The Charlottesville native sneaked down into the gap between the guard and the tackle, approaching the same side where he surprised McNabb earlier. No. 5 in green is in a rhythm, and he knows the Tampa Bay defense needs to do something to wreck his momentum. Another well-timed surprise by a blitzing nickel corner would be just the thing.

McNabb glanced over and saw Barber tiptoeing up to the line of scrimmage. He knew. But Barber was one step ahead, baiting the Eagles’ QB.

As McNabb glanced back to catch the shotgun snap, he took his eyes off Barber long enough to give the Buccaneers’ 5-10, 184-pound stealth artist time to retreat, hide behind the violent sea of giant blockers and rushers, and set his trap.

McNabb, the league’s former No. 2 overall pick looked back to his left, looking again for Freeman who sat down in the empty patch of concrete carpet of the Vet that Barber just vacated. With the extra rusher coming, McNabb knew he had to pull the trigger quickly but he was confident that he beat Barber on this play.

As the ball left McNabb’s hand bound for Freeman’s grasp, the Barber appeared from thin air like a pewter-helmeted ghost, snatching the ball from its intended target and haunting Eagles fans for years to come with his flight toward the opposite end zone.
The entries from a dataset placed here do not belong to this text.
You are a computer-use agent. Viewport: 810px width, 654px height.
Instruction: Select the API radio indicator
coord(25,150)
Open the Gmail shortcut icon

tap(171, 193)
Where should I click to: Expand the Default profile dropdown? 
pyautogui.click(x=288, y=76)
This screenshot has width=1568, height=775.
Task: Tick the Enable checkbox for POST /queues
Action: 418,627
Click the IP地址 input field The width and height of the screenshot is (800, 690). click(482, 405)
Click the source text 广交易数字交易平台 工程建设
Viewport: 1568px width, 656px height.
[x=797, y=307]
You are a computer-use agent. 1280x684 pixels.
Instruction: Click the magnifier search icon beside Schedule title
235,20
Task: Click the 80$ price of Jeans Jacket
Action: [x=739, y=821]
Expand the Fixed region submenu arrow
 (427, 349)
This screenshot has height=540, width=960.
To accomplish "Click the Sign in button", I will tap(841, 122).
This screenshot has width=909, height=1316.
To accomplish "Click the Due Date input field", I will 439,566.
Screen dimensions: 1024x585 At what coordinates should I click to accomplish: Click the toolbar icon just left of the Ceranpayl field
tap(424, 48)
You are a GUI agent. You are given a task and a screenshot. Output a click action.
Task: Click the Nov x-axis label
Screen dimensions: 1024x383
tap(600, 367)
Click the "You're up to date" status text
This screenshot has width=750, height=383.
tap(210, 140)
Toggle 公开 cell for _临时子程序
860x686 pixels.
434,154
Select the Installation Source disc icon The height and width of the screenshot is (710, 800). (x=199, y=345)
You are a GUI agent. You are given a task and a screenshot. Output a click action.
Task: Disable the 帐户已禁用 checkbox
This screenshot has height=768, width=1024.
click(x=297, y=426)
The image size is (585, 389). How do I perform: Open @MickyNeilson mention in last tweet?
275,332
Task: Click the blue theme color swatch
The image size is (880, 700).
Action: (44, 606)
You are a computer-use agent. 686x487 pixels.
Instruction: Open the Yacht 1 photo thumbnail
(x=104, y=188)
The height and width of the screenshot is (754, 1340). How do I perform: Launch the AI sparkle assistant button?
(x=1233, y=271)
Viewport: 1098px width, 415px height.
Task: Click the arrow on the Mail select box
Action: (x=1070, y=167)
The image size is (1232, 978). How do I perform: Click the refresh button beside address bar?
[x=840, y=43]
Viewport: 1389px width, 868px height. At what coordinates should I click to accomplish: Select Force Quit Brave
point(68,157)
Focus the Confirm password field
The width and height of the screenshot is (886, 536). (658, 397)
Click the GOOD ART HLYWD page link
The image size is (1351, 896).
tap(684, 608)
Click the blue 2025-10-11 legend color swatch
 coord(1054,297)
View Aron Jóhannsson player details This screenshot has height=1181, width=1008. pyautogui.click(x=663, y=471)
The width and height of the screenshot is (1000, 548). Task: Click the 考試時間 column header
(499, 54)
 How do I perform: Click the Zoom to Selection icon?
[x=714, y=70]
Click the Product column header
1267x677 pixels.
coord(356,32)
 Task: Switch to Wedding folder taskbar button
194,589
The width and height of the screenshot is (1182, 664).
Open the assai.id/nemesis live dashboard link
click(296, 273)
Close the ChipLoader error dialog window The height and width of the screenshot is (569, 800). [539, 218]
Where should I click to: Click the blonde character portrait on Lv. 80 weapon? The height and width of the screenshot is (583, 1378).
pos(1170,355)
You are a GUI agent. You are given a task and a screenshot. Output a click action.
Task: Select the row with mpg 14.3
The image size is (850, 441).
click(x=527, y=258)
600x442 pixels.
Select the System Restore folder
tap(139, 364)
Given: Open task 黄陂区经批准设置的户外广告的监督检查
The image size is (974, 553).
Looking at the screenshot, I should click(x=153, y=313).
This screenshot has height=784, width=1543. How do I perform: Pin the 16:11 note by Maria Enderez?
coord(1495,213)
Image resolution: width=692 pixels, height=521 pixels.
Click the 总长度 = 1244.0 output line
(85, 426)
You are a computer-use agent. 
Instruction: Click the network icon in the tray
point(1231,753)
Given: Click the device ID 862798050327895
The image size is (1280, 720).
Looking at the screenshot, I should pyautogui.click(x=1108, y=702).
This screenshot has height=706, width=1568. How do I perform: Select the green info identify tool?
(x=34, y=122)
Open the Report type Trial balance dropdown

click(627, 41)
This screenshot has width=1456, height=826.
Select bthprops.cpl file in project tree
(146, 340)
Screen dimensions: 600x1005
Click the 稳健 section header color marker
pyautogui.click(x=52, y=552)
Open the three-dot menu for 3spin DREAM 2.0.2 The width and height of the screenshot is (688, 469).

My dad (minus the afro), my mom (minus the trumpet), my siblings, my friends; we all watched as Barber raced 92 yards down the home sideline, streaking by an endless line of puffy emerald jackets, their wearers painfully aware of the cringe-worthy temperature as if Barber was a specter haunting the Vet.

But for us, Barber delivered us from years of torment and ridicule: the 26 consecutive losses, the 15-year playoff drought, and the Eagle-shaped postseason monkey on the Bucs’ collective back. As he crossed into the end zone amidst a shower of rage-filled snowballs and God only knows what else, he gave his patented point to the name plate on the back of his jersey in celebration.

That name plate could just have easily said EASTERLING across the back. It could have read the name of every kid who grew up a “Yucks” fan, constantly the butt of every joke hurled by their front-running Cowboys-Packers-Steelers-49ers fan friends. It could have been adorned with the name of every one of us who waited in the parking lot of Raymond James Stadium into the cold, rainy, wee hours of the next morning, as the team returned from the City of Brotherly Loss to share with us the George Halas Trophy.

The Bucs finished off their historic run with a 48-21 dismantling of the Oakland Raiders the following week in Super Bowl XXXVII, but that result felt like a foregone conclusion after Barber raced 92 yards into Tampa Bay lore. Nobody was going to stop the Bucs until the Lombardi finally rested at Himes, Dale Mabry and MLK.

At that moment, we were all Ronde Barber. We had all overcome. Finally, we were all champions.